Afterwards, I have a cup of tea with Jackie, 31, from Namibia, who finds
Gloucestershire a bit cold and will return home later this year to work for the
corporate-responsibility department of a bank. The next day, I go to a 9am
livestock lecture and listen to a lively debate about which cows to crossbreed
for maximum milk output. There is even talk of 'female semen', something I was
certainly never taught about at university.
'There is a
major opportunity - indeed responsibility - for the university as society
tackles the global issues of food production and land use; issues made all the
more crucial by a growing world population, constraints on energy and the
challenges of climate change,' says Professor Gaskell, adding that he'll miss
the day-to-day interaction with the students when he leaves in the summer.
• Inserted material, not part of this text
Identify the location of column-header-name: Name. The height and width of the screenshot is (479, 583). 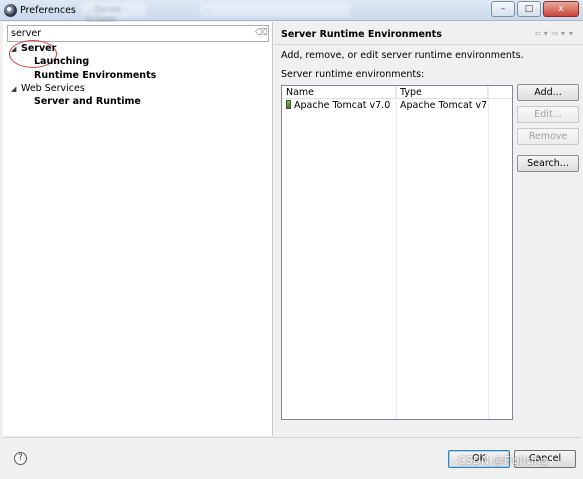
(339, 92).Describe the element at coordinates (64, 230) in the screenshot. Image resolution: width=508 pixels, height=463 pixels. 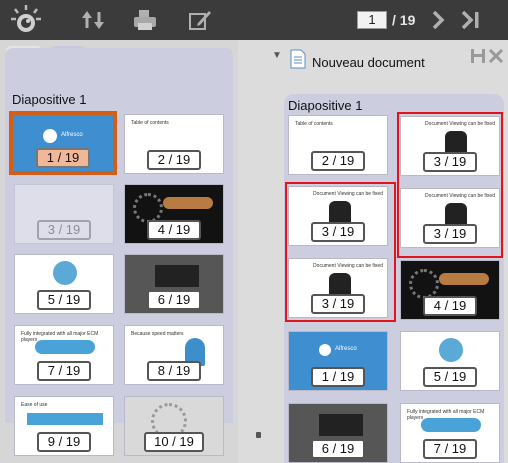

'Occasionally it has its challenges,' he says wryly, 'but it is a fairly
vibrant environment.'
'Does
everyone sleep with one another?' I ask a second-year student, wondering just
how vibrant things get. '100 per cent yes,' the student replies. Which doesn't
single Cirencester out from other universities (it's been steadily increasing
its female-to-male ratio in recent years - currently 47:53); the only
difference here being that because of its relatively small size, everyone knows
one another's business, and campus gossip spreads quickly.
'You might
not go home one night,' says another student. 'But before you even get back to
your room the next morning, everyone knows about it because it's been all over
WhatsApp.' An app called Yik Yak, which allows users to post anonymous messages
and others to vote and comment on them, also encourages campus gossip. 'Fittest
fresher on campus?' asks a Yik Yak user to various replies, including one wag
who simply replied, 'Your mum.'
On my last
day, I stand on the sidelines of one of the rugby pitches, watching a group of
male and female students play a peculiar hybrid game - part rugby, part
netball. There is a lot of running up and down and shrieking, mud streaked all
over the players' faces, one boy in neon-pink socks, another with fluffy
leopard-print earmuffs. The university's motto is a Virgil quote - Avorum
Cultus Pecorumque, which means 'Caring for the fields and the beasts'. To which
Virgil might have added - 'while having a bloody good time'.